In a city that was not just frustrated over the will-o’-the-wisp Constellation Center but losing stages and arts venues even before the coronavirus crisis, BioMed’s yearslong support of cultural groups won it among the smoothest confirmation processes of any large project in recent years. “I want to speak to their being a landlord that not only gives you space for free, but actually works with you for the benefit of the community,” said Dan Marshall, whose Cambridge Community Center for the Arts has been a charity tenant of the company. “Their incredible project at 585 Third St. is due to have the same feeling and the same results to it, and probably much larger and better results, because they’re working with many nonprofits.”

Even East Cambridge resident Heather Hoffman, who urged the council to delay its vote long enough for people to absorb the details of a just-filed financial analysis, didn’t question BioMed’s commitment to “providing a wonderful facility.”

Still, she said, “far too often, we look at the cool stuff and forget what we’re paying for it.”

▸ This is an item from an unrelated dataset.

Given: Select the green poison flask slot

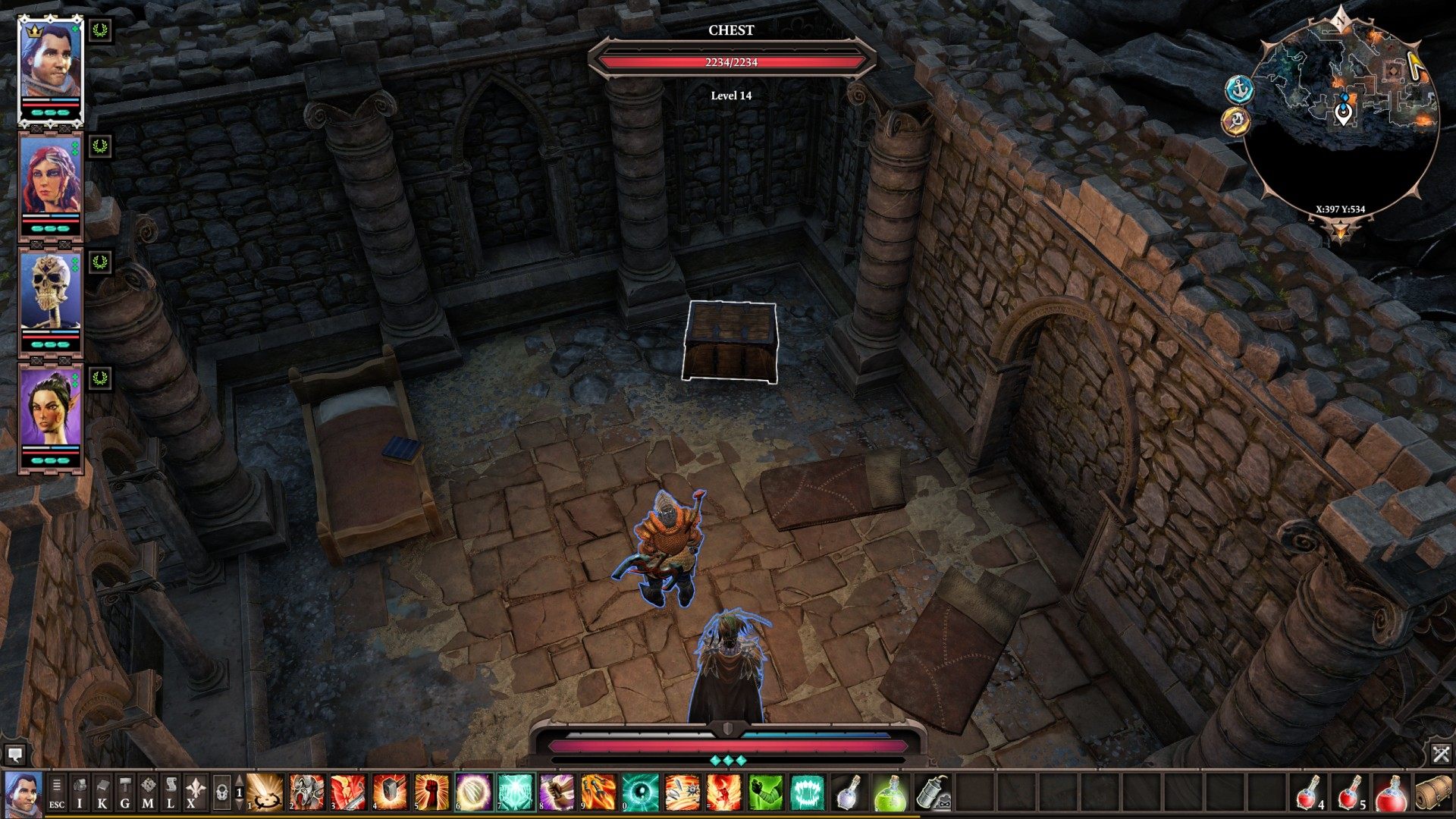Looking at the screenshot, I should point(890,792).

A member of the development team said they were “pleasantly surprised” at how little opposition the plan had generated.

Officials nudges

But it wasn’t just the lack of opposition that marks the project as special, but officials’ interest in smoothing the path along the way. A Nov. 12 meeting of the Ordinance Committee, which is led by Carlone and councillor Marc McGovern, saw just brief hesitation about forwarding the project without the financial analysis to look over. “One of the things we now do with any upzoning, and this is an upzoning, is evaluating it economically and making sure what the city is getting in return,” Carlone said at the time, proposing to keep BioMed’s project in committee until the report was in hand.

Iram Farooq, assistant city manager for community development, said consultants Karl F. Seidman Consulting Services and Karp Strategies had begun work that might take “at minimum a few weeks.” And just minutes later, Carlone agreed with her to move the project along to accept the analysis before the full council: “Given the positive nature of the response by the Planning Board and what I’m hearing on the council, I think [that] might make sense,” Carlone said.

On Monday, the newness of getting financial analyses was cited several times by councillors as being a “first effort we’ll learn from,” as McGovern said, but not cause to hesitate over approval despite the influx of new data.

“We should move move forward, and get this ball rolling,” McGovern said. The votes that followed were 9-0.